== FRAGMENTO ==
+--
R. – Juan Pablo II sorprendió al mundo eclesial con aquella iniciativa suya. A muchos les pareció un gesto gratuito, no necesario, y potencialmente peligroso, pero luego se entendió que no era así. En todo caso, él pidió perdón por las culpas cometidas por los cristianos en el pasado. Hoy es diferente. La atención está focalizada sobre algunas culpas no de ayer sino de hoy. Benedicto XVI reconoce los pecados cometidos en el presente y para estos pide el perdón ante todo de Dios y por tanto también a los hermanos en la Iglesia y en la humanidad. El perdón implica la voluntad de reparar el mal causado a las víctimas, requiere la fe y la conversión del corazón. Pero es otra cosa la actitud de aquellos que acusan a la Iglesia para golpearla, no por una positiva voluntad de construir. Frente a estos ataques es necesario tener fuerza espiritual, no debilidad. Maritain afirmaba justamente que la Iglesia no debe arrodillarse frente al mundo.
P. – El Jubileo fue un gran llamado a la conversión de los corazones y a una autorreforma de la Iglesia. ¿Se ven hoy los frutos? ¿Qué reforma de la Iglesia tiene en mente Benedicto XVI?
R. – La reforma de la Iglesia que Benedicto XVI quiere no es en primer lugar una reforma de estructuras exteriores, de aparatos organizativos. La verdadera reforma se refiere ante todo al alma profunda de la Iglesia, a su relación con Dios. Por otra parte la palabra "autorreforma" no es la más exacta: la Iglesia no puede hacerlo por sí misma. Debe dejarse plasmar y reformar de lo alto, tomando vida y forma del Espíritu de Dios.
+--
Según el fragmento, ¿qué afirmaba Maritain sobre la Iglesia?

== DATOS RECOPILADOS ==
+--
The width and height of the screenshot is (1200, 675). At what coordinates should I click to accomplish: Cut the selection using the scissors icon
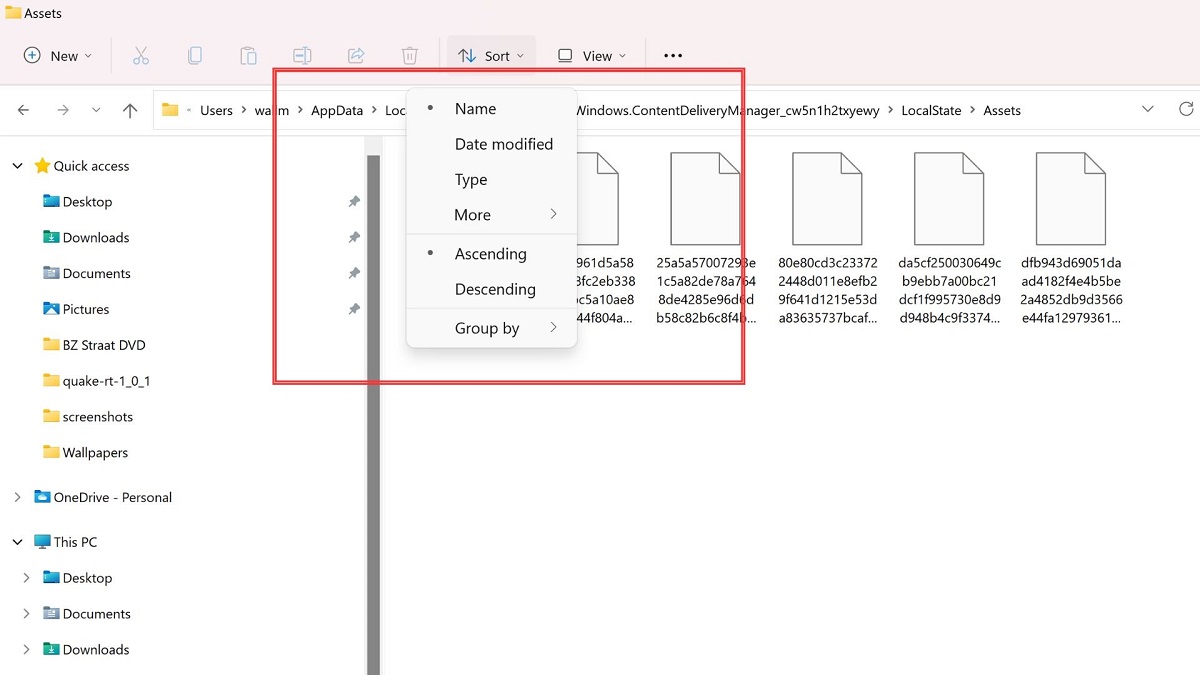coord(141,55)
+--
== RESPUESTA ESCRITA ==
Afirmaba que la Iglesia no debe arrodillarse frente al mundo.